Better Homes and Sheeple

Better Homes and Sheeple
The past two months have been a real eye-opener, as far as the Australian craft industry is concerned. It all started when I got contacted by Better Homes and Gardens to help them out with a knitting pattern. Apparently there’s quite a lot of sharing that goes on between the international BHG’s, and the Australian branch had a French knitting pattern that they wanted to feature. The yarn was obscure though and they needed a local equivalent. They gave me the details and I worked that Superbaby was probably the best substitute. They thanked me and said that they’d list us as the stockist for the yarn. When the magazine came out, the level of interest caught us completely by surprise. I had no idea how many people would want to make something just because it was featured in a TV show’s magazine. I mean, it’s a nice pattern but it’s not the be-all and end-all of scarves in the world. Yet still, here they came streaming in the door, clutching their issues and asking for the Superbaby. I was astounded by how many of them didn’t even want to deviate from the colour used in the photograph (which was of the French scarf; it wasn’t even the same yarn!). We also had a number of people ring us up to ask about the pearl beads used to embellish the scarf; I told person after person that we didn’t supply the beads, that the stockist was clearly listed at the end of the article after our name. (It was an American company with no Australian presence. Go figure.) I was just left reeling by how much power this one publication has to generate sales. I mean, we never see this soft of wave for patterns from Creative Knitting or Yarn. I guess Australians just really, really love their lifestyle programs.

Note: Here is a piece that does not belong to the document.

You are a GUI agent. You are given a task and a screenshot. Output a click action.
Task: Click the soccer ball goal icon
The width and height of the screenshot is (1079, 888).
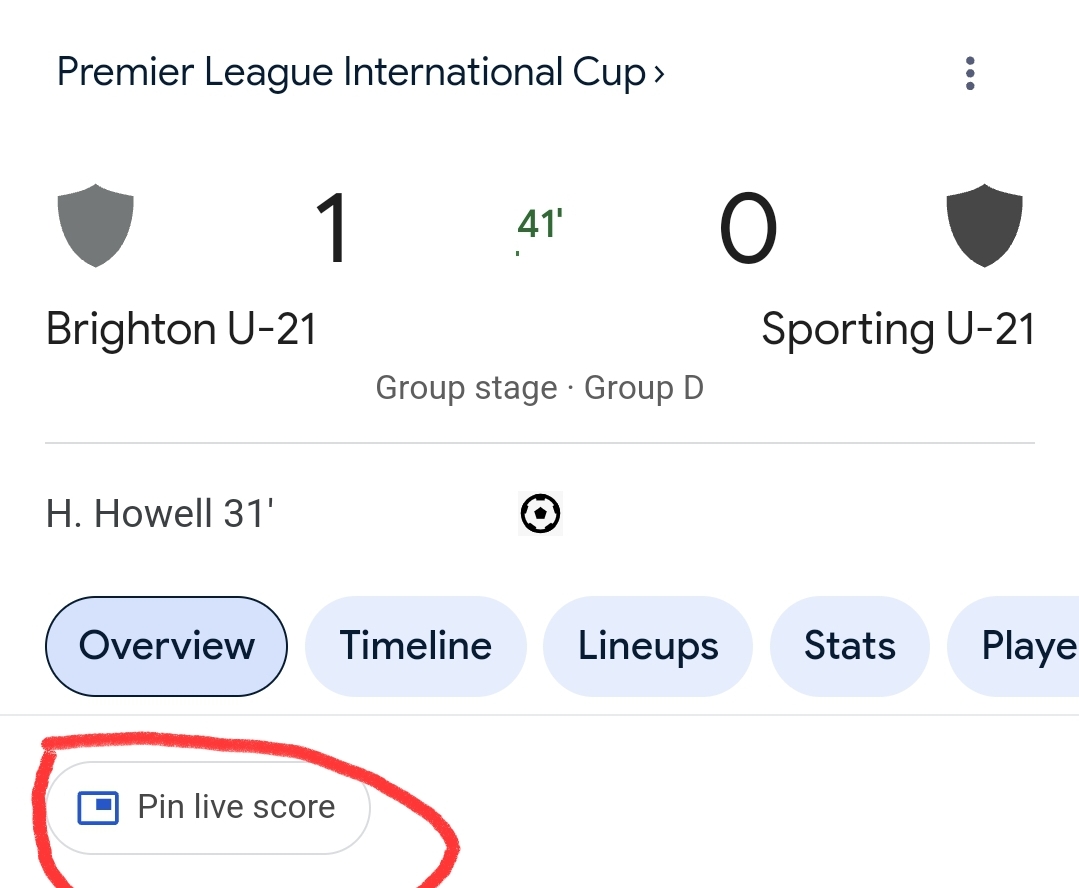pos(540,514)
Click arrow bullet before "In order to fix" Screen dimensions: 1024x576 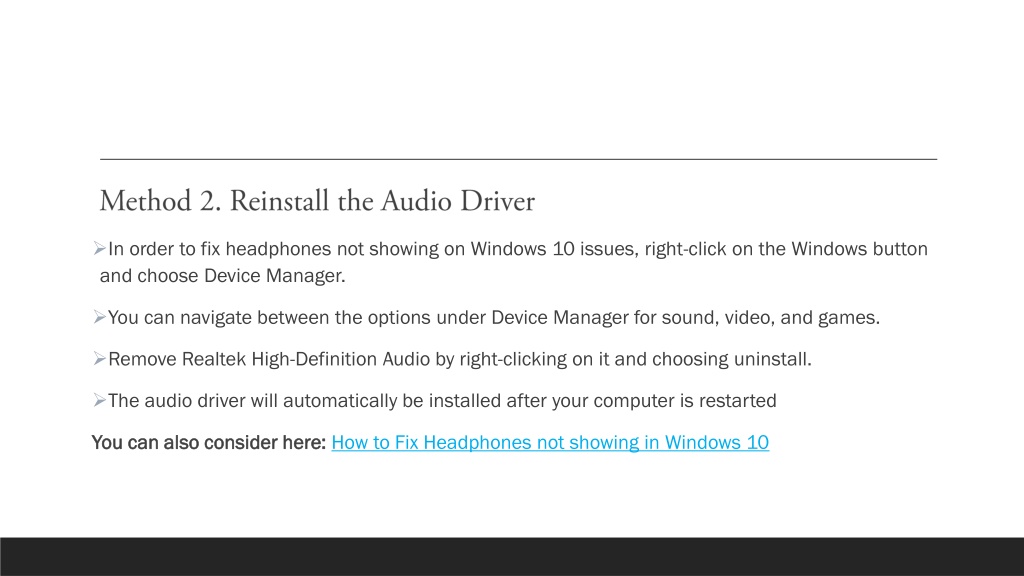click(x=99, y=248)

And the saga continues! BHG next wanted me to help them out with Australian equivalents for an elaborate crocheted blanket (done all in French yarns). I worked it all out for them, but warned that it was going to be a pretty expensive item to knit. (It used wool, cottons, metallics, and mohair.) That issue went on sale two days ago. I didn’t expect anywhere near the same response we’d had with the scarf; crochet isn’t as popular and just from looking at it, you can tell it’s going to be pricey. Yet we’ve had half a dozen calls about it already. Today I actually totalled up the price of all the yarns needed – $630. Isn’t that nuts? (Not to mention the fact that they neglected to print the quantities needed for each yarn, so everyone who’s even remotely curious about it has to ring us to get the bad news.)

I just kind of find the whole experience a little disappointing. Better Homes and Gardens clearly has a huge amount of influence and power over the weekend crafters of Australia. I want to help them to use this power for good, not evil; to feature knitting and crochet patterns that will teach people to be creative, not to slavishly copy something they saw on telly. I’m just disheartened to see so many people that clearly want to make something, to craft something with their own hands, yet who lack the creativity or confidence to do something other than what everybody else in the world is doing.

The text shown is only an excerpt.